**** Extrait du document ****
S’adapter
Clara Dupont-Monod
Éditions Stock – Août 2021
« Nous les pierres rousses de la cour qui faisons ce récit, nous nous sommes attachées aux enfants. C’est eux que nous souhaitons raconter. Enchâssées dans le mur, nous surplombons leurs vies. » (p.12). Le ton est donné, à vous, amis lecteurs, de vous laisser embarquer !
Nous sommes dans les Cévennes et plus précisément dans un petit hameau où il fait bon vivre, où la nature omniprésente enchante le quotidien. Une famille, unie, y réside et le bonheur est chaque jour au rendez-vous.... Au sein de la maisonnée, un enfant est attendu. Ce sera le petit dernier, un nouvel être à aimer, choyer et dorloter. Tout devrait être parfait mais, face à la joie des ainés, l’inertie du dernier. Au fil des mois, il n’est plus permis de douter, l’enfant est singulier, il ne semble pas réagir, la tête dodeline, le petit corps est mou. Il est différent et cela les effraie. La différence les condamne. La différence les emmure dans une réclusion et solitude choisies et subis. On essaie de garder espoir et de relativiser, le temps fera son œuvre mais « le temps ne répare rien, au contraire, il creuse et ranime les douleurs chaque fois un peu plus intense. » (p.64). Devant le cataclysme qui s’est abattu sur la famille, les pierres compatissent et vont nous narrer comment chacun des enfants vivra et s’adaptera au handicap de l’enfant.
****
[Énoncé posé]
Dans la présentation du roman S’adapter, qui fait le récit de l’histoire ?
**** Données fournies ****
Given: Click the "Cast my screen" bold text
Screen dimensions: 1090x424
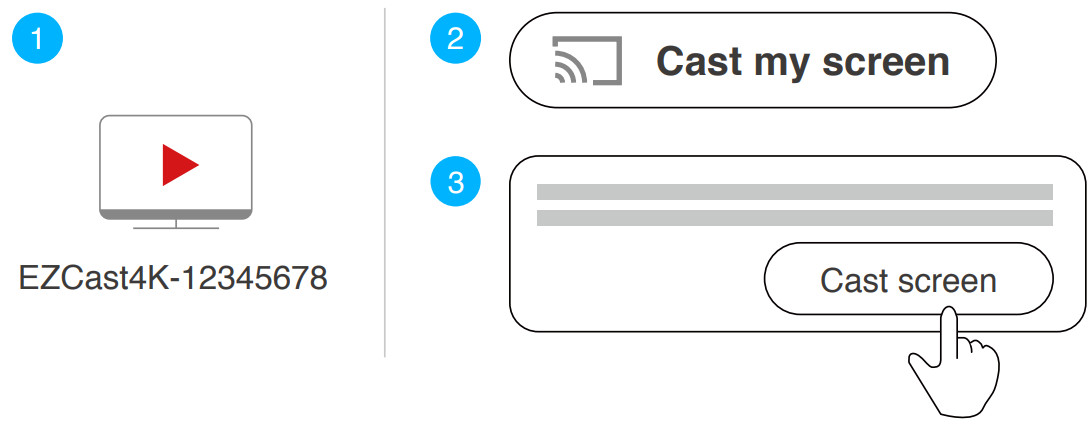Looking at the screenshot, I should (x=803, y=62).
****
[Réponse correcte]
Le récit est fait par les pierres rousses de la cour, enchâssées dans le mur.